### What you should do
Take every line from the listing below that contains "resolution".

** Opening Dataset excerpts block **

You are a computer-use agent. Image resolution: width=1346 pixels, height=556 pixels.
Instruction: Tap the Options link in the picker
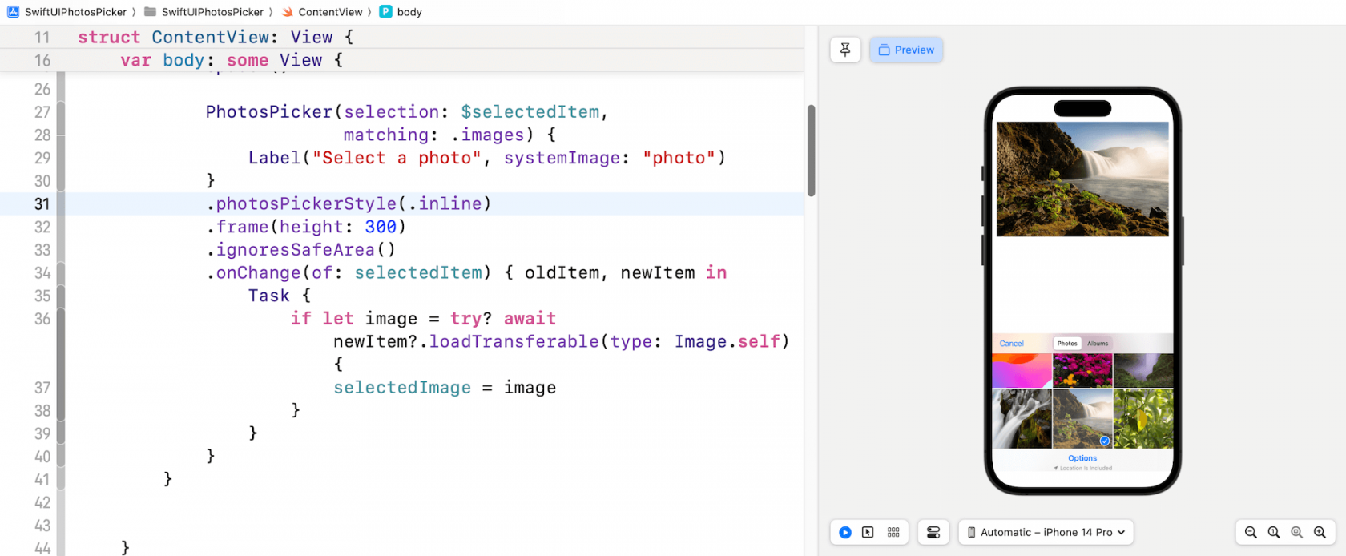(1082, 458)
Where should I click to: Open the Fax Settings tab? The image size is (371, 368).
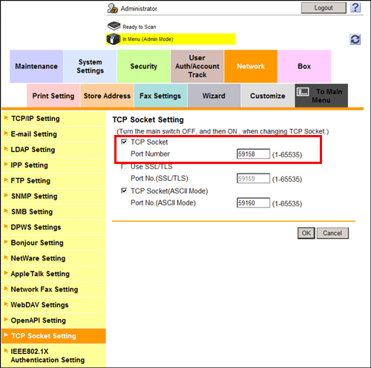160,96
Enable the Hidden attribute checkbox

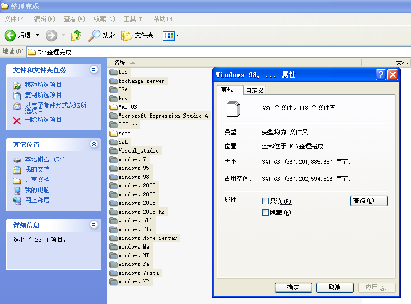(266, 213)
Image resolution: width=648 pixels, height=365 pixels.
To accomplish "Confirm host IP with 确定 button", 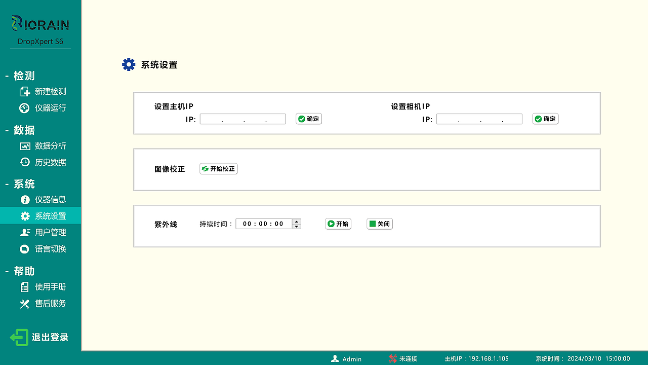I will click(x=308, y=118).
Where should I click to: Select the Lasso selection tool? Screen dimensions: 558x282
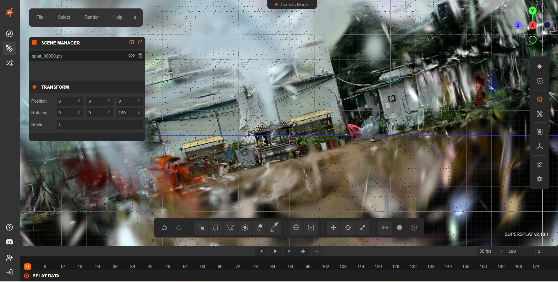(x=216, y=228)
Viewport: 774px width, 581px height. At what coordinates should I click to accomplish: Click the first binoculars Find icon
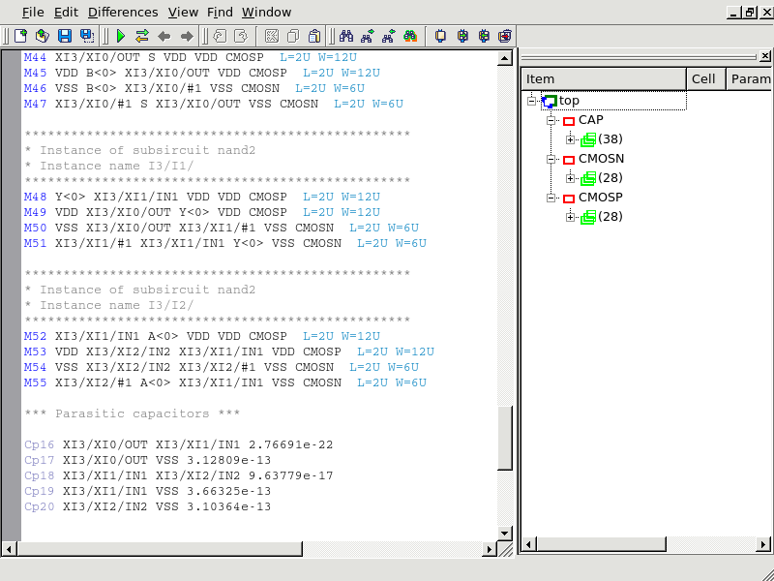point(345,36)
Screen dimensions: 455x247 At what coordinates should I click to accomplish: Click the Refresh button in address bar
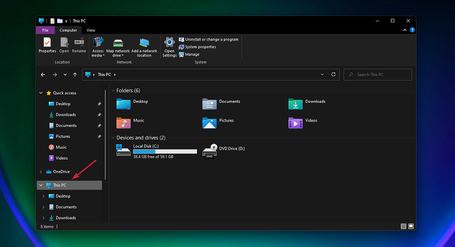pyautogui.click(x=334, y=75)
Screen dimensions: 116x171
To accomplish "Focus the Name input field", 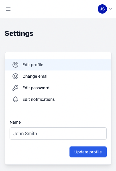I will 58,133.
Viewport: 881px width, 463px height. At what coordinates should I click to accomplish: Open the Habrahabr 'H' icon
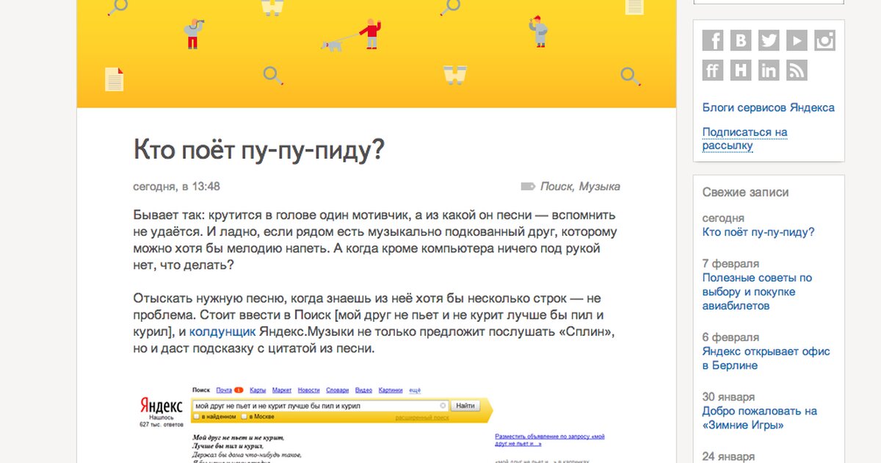click(x=741, y=70)
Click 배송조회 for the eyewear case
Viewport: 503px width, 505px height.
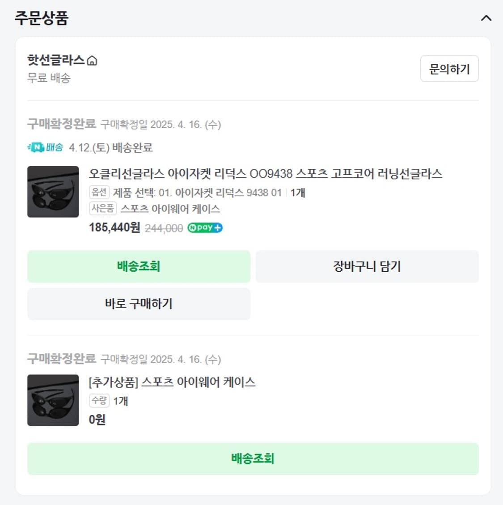pos(253,459)
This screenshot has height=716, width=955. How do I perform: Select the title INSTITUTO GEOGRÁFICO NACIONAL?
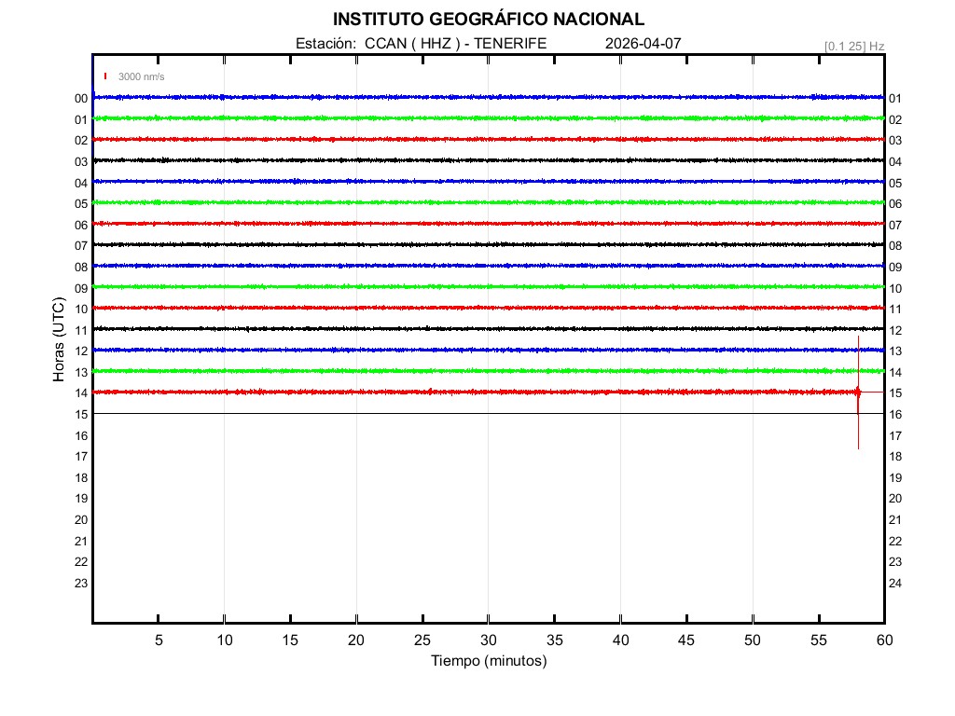coord(489,20)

** Closing Dataset excerpts block **

### Your response
You are a computer-use agent. Image resolution: width=1346 pixels, height=556 pixels.
Image resolution: width=648 pixels, height=365 pixels.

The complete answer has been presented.